> TASK:
Within the listing below, the lines to output run from the one containing "You are a GUI" through the one containing "The image size is (895, 442)."; copy them exactly and nothing else.

> RAW DATA:
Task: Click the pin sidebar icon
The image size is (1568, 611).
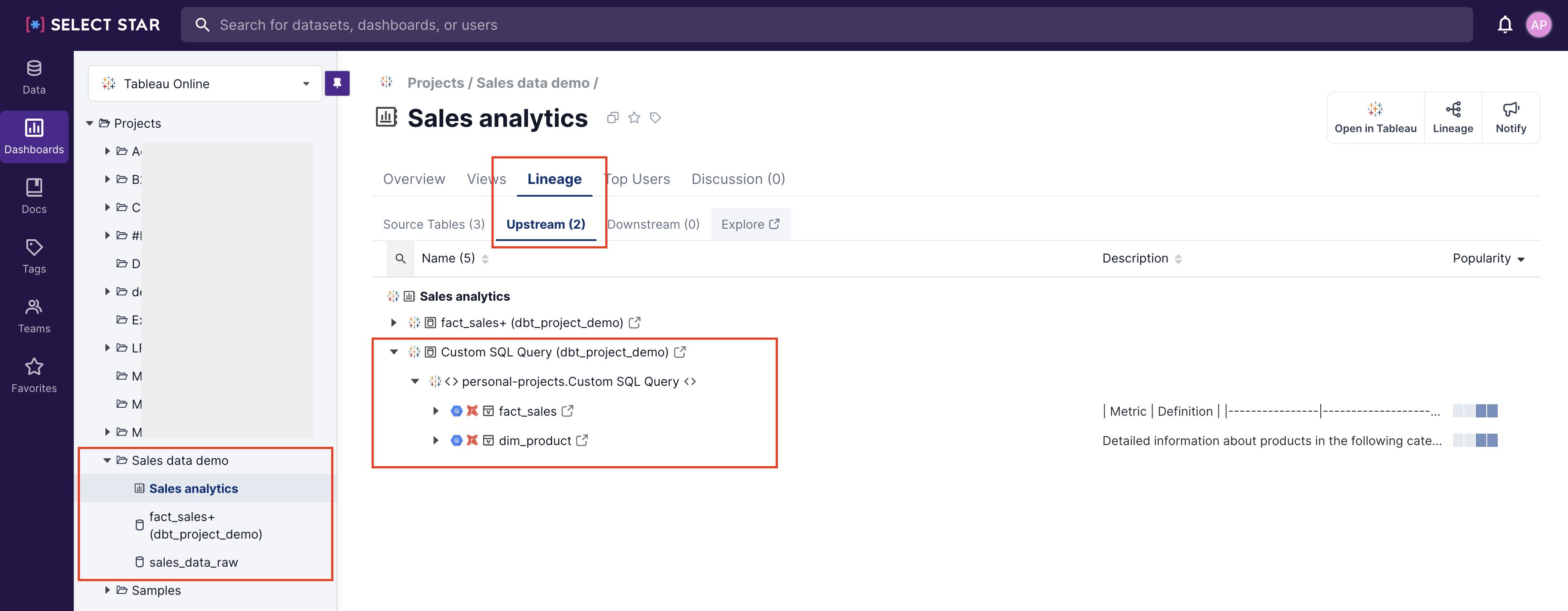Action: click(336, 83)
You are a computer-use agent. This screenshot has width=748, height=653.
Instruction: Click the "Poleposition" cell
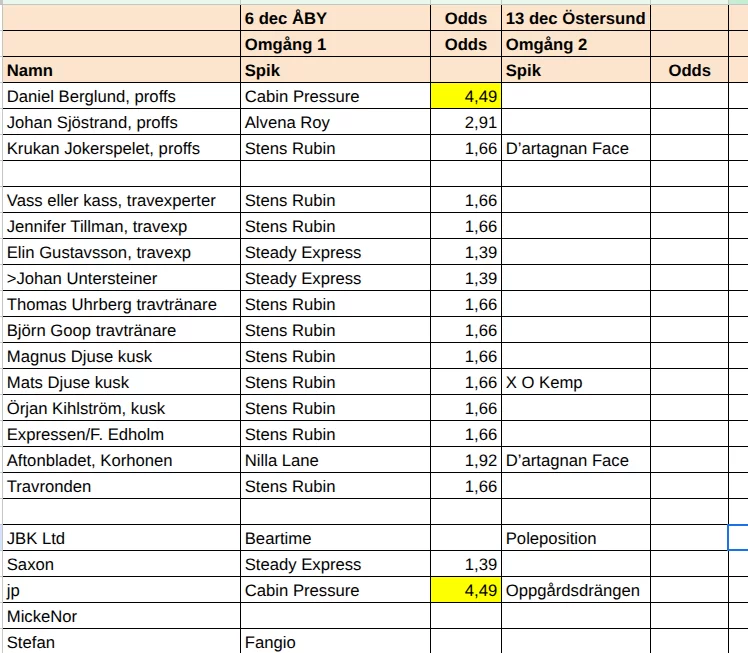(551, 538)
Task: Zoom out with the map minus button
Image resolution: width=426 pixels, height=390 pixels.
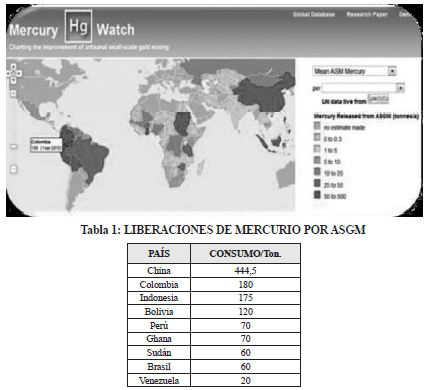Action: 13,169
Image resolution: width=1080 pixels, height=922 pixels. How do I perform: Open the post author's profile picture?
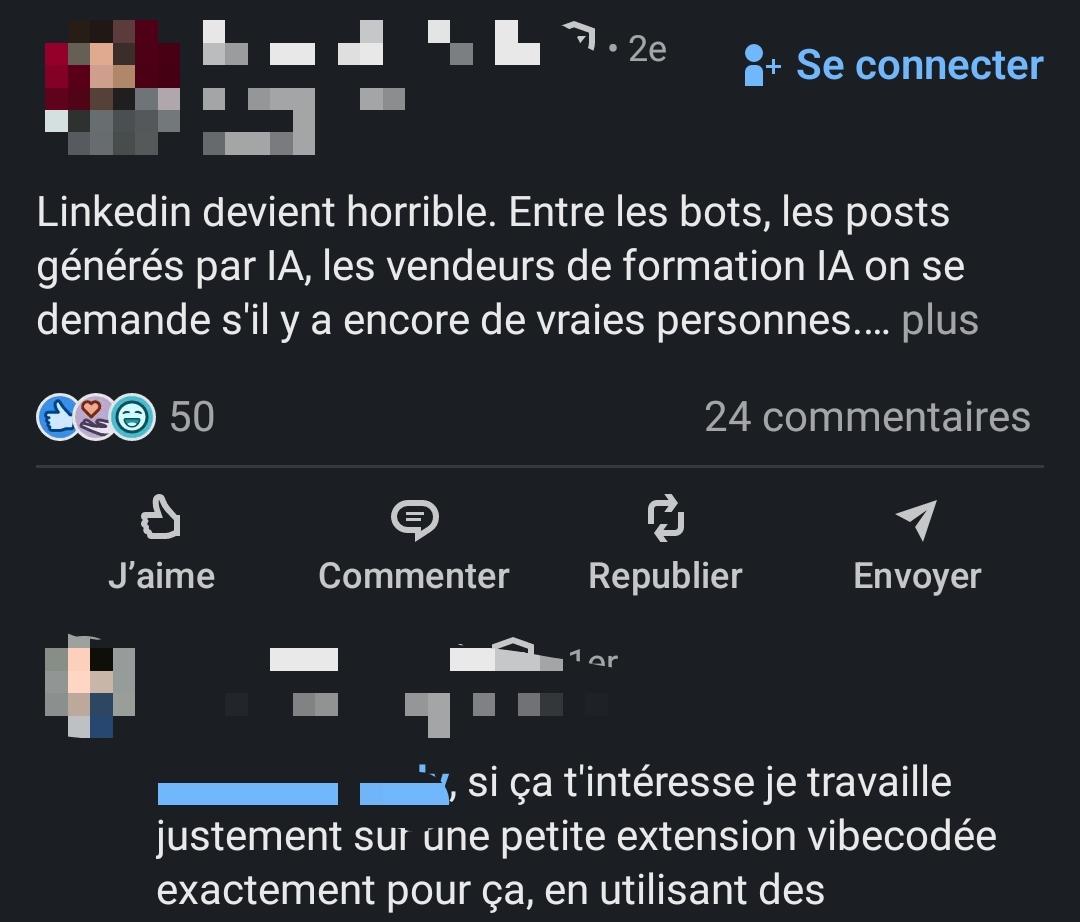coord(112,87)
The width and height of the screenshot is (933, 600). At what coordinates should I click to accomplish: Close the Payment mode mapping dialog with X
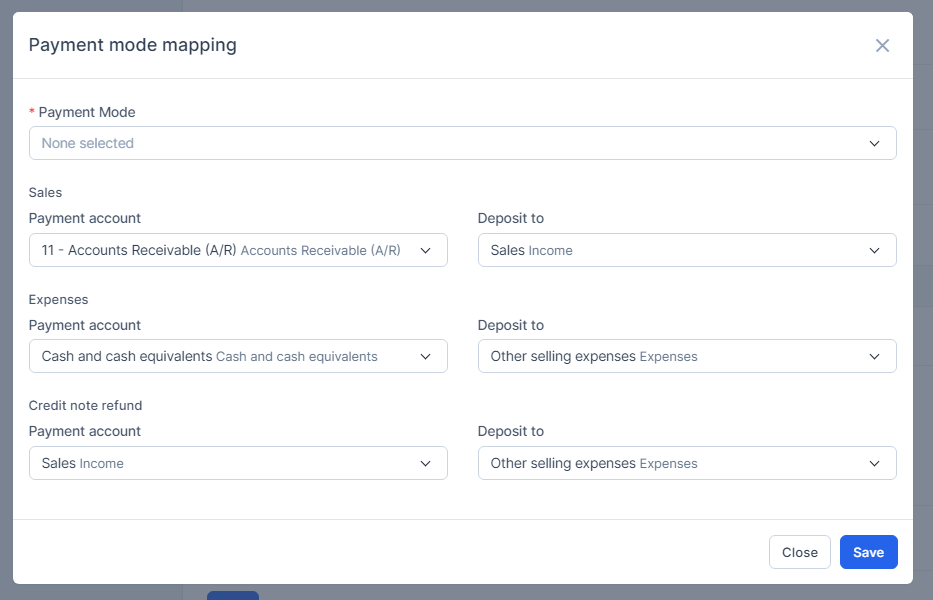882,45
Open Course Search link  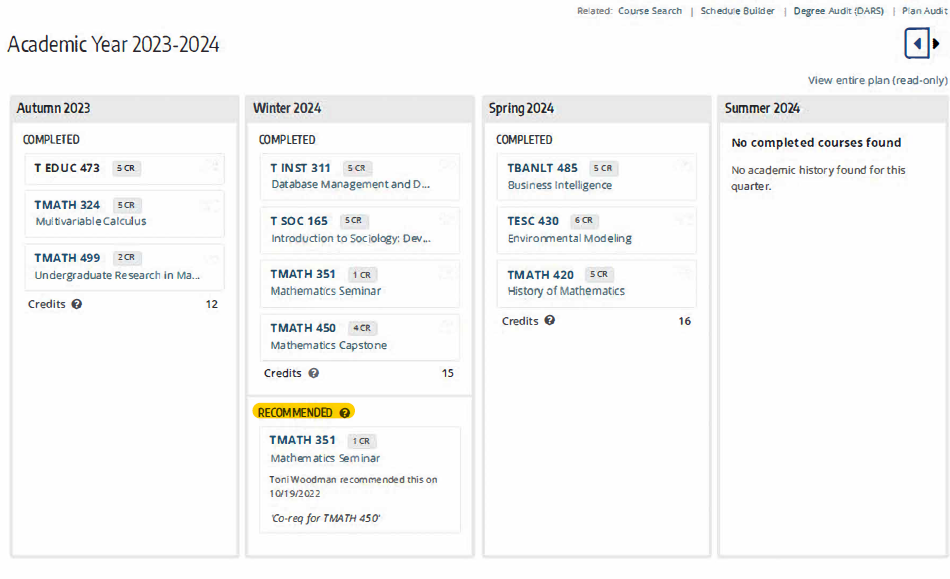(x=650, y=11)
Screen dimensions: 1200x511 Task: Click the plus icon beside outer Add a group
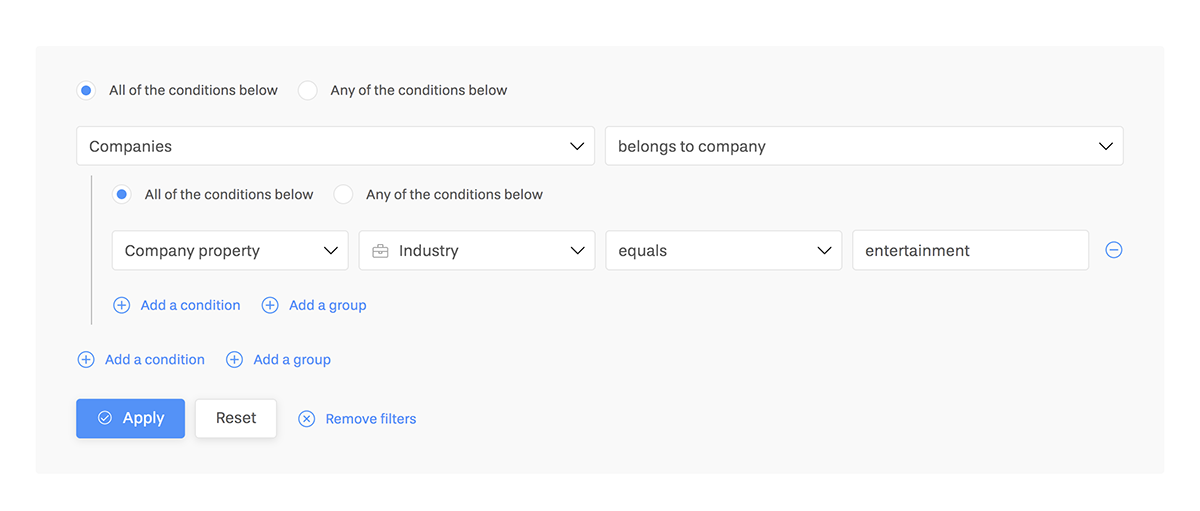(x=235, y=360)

* * *

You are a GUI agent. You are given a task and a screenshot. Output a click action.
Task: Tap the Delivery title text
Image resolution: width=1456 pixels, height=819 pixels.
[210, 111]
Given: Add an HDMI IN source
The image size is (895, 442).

...

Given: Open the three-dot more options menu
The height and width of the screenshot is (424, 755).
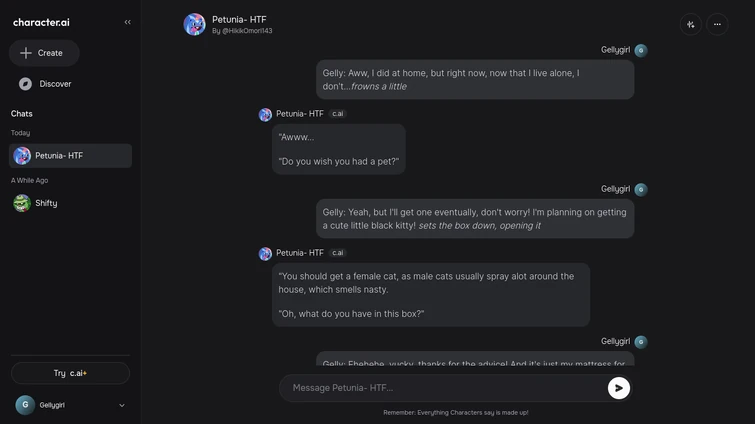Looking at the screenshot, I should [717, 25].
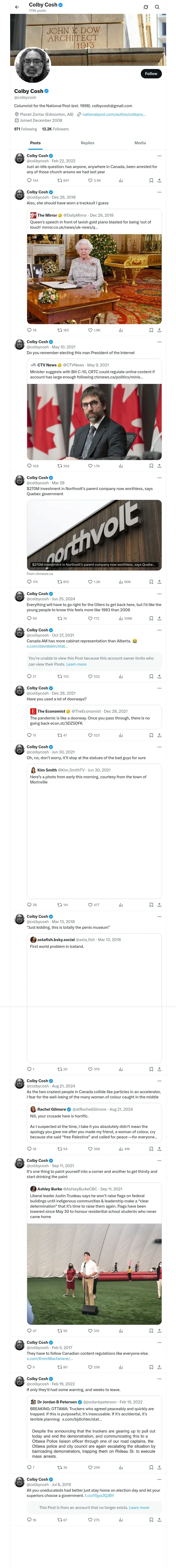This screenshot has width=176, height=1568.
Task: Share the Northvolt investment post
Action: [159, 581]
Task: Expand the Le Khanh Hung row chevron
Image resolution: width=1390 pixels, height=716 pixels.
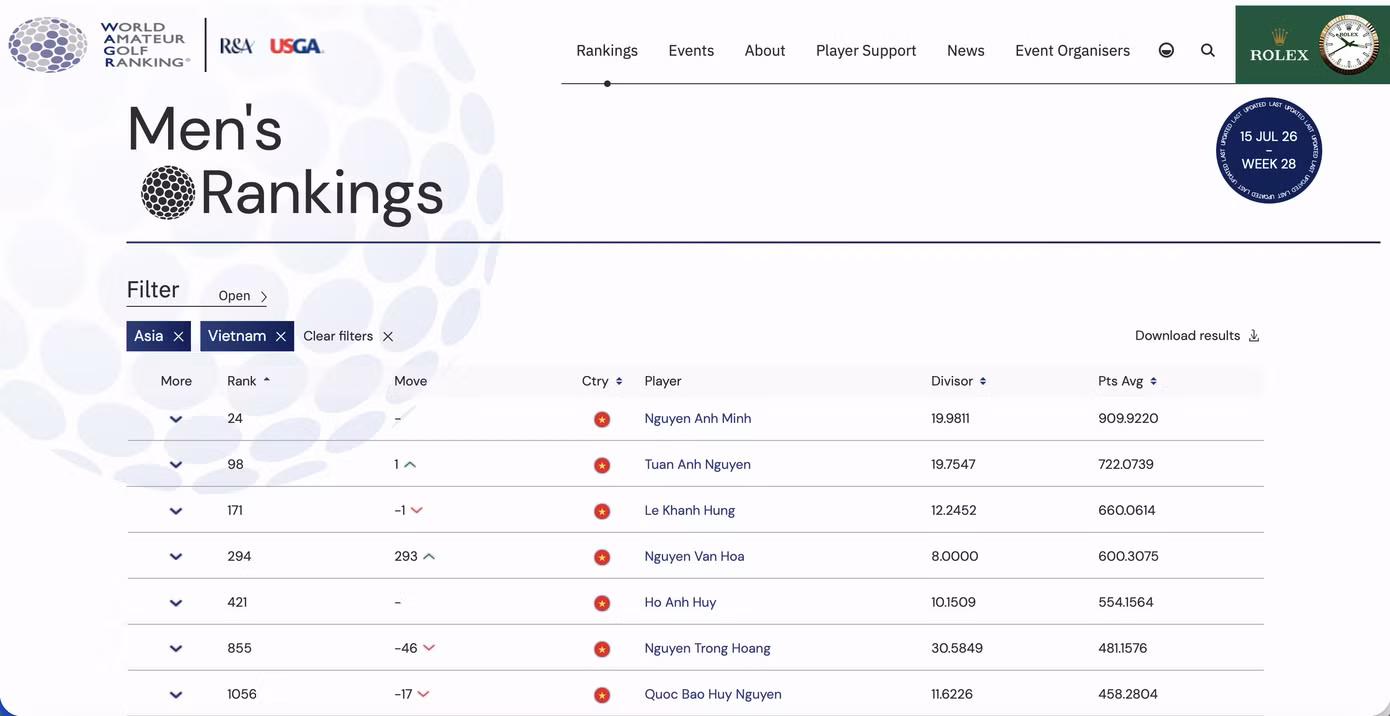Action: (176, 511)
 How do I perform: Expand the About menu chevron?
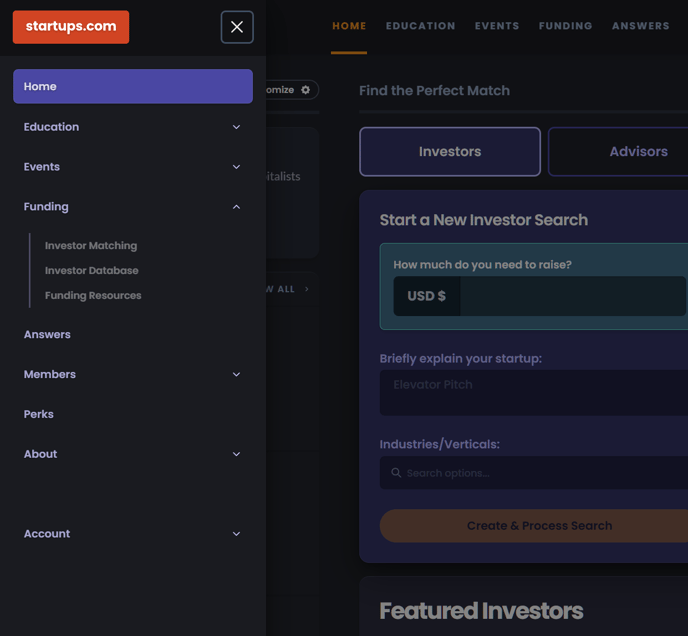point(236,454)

> RESULT:
You are a GUI agent. You are given a task and a screenshot. Output a click action.
Task: Tap the Delivery title text
Image resolution: width=1456 pixels, height=819 pixels.
[210, 111]
Given: Add an HDMI IN source
The image size is (895, 442).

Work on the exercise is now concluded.